At this point in the primary, health care policy has already begun to play a role. All four of the top candidates in the Democratic gubernatorial primary — former U.S. Rep. Gwen Graham, Tallahassee Mayor Andrew Gillum, Miami Beach Mayor Philip Levine, and businessman Chris King — have each voiced support in one way or another for expanding health care coverage to more Floridians. And while there is some daylight between the candidates on support for a national single-payer health care system, the candidates have directed most of their animus toward Republicans who refuse to expand Medicaid.

Meanwhile, two Republican contenders, Rep. Ron DeSantis and Florida Agriculture Commissioner Adam Putnam, have mostly focused on non-health care related issues like immigration while locked in a tight battle to prove their conservative bona fides in order to win their party’s nomination.

The high level of support for Medicaid across state level districts suggests that running on a platform to expand Medicaid could not only be the key for Democrats hoping to win the hotly contested race for governor, but also to winning back control of both state legislative houses for the first time since 1992.

“Medicaid expansion is almost certainly more popular almost everywhere in the state than [Sens.] Marco Rubio, Ben Nelson, or [Gov.] Rick Scott,” said John Logan Ray, senior adviser to DFP and political science PhD candidate at UCLA.

“Its certainly more popular than the Florida legislature is at the moment,” he said. “None of our survey data could provide a single example of a Florida legislator whose popularity would be harmed by talking more about Medicaid expansion.”

In 2018, half of Florida’s 40 state senate seats will be up for re-election, along with all 120 Florida state house seats. Democrats currently need to win back 5 senate seats and another 21 house seats in order to win control of the state legislature. With majority favorable ratings in every state district, Democrats could run a statewide campaign on Medicaid expansion that would benefit candidates in every district.

That model has worked before. In Virginia’s off-year statewide election last November, Democratic gubernatorial candidate Ralph Northam ran a statewide campaign against Republican candidate Ed Gillespie that focused largely on Northam’s support for Medicaid expansion.

That election was considered a landslide for Democrats who won the governor’s race by a comfortable nine percentage points, while also making major gains in both branches of the state legislature. Multiple exit polls from that race showed that a plurality of voters listed health care as the top concern when voting in the election.

What’s more, Medicaid also appears to be popular among parts of the Democratic base that experts see as crucial to the party’s future in the swing state.

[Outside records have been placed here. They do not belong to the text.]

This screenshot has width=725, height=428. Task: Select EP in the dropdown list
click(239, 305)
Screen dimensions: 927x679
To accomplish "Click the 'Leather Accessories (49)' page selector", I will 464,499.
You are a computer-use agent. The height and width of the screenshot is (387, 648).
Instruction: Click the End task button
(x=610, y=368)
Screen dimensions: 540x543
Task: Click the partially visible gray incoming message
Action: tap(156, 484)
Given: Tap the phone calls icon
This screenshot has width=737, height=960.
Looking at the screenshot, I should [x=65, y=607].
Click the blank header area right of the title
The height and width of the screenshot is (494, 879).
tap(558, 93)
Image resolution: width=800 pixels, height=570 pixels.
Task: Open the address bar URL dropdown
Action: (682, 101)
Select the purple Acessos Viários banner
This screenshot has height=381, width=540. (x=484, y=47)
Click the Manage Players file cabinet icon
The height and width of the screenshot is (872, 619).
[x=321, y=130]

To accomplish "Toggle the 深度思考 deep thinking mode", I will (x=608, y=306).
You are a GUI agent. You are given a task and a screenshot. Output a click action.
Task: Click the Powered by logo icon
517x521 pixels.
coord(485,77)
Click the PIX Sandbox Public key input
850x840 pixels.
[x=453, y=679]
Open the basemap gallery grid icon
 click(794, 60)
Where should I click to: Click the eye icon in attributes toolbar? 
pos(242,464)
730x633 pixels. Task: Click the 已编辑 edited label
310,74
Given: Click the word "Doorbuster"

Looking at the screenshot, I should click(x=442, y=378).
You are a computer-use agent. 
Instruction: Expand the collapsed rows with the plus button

“We find evidence that Medicaid expansion is popular across demographic groups, with strong majorities among voters who are Black, Latino, female, or are of low-income status,” Ray said.

In 2016, decreases in voter turnout among Black and Hispanic Floridians helped Donald Trump carry the state that a more diverse electorate had handed to Barack Obama just four years earlier. Prioritizing issues like Medicaid expansion could have the effect of increasing voter turnout among those communities, especially as evidence shows that giving more people access to health care tends to have long-term effects on voter turnout.

With Democratic hopes high for the 2018 midterms and beyond, there is already considerable debate over what sort of issues Democrats should be raising on the campaign trail. But whatever national strategy the Democratic party settles on, it is clear that in states where Medicaid expansion is still an issue, voters are more enthusiastic and motivated than ever before to expand health care coverage in their respective states.